[Pixel coordinate grounding data]

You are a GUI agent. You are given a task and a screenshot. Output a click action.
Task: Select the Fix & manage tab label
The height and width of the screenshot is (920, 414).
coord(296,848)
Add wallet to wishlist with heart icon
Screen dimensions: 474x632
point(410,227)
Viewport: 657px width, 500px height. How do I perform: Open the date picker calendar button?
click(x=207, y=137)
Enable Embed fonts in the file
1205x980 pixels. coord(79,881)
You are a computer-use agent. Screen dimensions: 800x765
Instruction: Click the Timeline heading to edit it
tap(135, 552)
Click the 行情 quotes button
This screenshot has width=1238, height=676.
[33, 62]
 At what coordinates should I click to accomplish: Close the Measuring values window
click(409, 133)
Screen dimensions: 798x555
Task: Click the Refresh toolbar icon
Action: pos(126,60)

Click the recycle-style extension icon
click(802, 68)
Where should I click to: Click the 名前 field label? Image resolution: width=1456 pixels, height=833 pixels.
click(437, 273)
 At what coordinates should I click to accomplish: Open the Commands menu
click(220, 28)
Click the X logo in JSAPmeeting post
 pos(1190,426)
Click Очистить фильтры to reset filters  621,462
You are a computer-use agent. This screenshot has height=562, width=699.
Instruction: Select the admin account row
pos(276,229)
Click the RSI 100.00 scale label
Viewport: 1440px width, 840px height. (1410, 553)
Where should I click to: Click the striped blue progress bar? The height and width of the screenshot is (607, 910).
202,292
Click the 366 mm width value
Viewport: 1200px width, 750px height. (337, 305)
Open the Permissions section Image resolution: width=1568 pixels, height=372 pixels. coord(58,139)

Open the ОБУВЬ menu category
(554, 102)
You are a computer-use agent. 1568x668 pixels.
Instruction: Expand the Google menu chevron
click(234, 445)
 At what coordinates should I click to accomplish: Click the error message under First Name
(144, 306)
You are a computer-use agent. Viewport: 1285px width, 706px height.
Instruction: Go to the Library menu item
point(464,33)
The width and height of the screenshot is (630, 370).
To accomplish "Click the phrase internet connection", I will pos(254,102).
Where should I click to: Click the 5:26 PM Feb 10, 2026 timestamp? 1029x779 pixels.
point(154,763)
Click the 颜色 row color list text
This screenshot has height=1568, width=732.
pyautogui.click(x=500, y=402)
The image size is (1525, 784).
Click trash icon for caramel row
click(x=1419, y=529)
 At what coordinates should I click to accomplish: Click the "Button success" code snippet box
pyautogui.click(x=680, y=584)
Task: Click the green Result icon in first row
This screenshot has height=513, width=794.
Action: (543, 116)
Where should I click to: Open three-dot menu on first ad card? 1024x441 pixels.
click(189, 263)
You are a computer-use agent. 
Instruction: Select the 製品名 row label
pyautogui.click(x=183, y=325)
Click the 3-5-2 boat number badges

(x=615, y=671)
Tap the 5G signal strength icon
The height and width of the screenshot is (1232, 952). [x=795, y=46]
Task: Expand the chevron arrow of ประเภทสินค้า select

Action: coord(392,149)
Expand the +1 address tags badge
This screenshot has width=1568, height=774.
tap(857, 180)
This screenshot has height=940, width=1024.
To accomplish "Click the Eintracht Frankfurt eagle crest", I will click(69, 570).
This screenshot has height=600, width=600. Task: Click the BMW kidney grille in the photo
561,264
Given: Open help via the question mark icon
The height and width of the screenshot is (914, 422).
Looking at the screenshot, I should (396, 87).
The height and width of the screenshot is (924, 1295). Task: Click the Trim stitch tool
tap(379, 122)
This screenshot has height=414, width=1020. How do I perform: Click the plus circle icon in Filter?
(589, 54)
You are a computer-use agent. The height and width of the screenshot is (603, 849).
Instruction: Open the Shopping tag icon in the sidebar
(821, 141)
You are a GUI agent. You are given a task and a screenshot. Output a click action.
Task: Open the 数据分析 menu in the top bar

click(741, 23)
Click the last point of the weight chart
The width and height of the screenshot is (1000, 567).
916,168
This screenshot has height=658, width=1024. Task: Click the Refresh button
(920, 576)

● **WORK REQUEST**
Lines with "computer" in the records above: copy every one of them.

● **ANSWER SPACE**
You are a computer-use agent. Screen dimensions: 800x765
You are a computer-use agent. This screenshot has height=562, width=699.
You are a computer-use agent. 1568x668 pixels.
You are a computer-use agent. Viewport: 1285px width, 706px height.
You are a computer-use agent. 
You are a computer-use agent. The height and width of the screenshot is (603, 849).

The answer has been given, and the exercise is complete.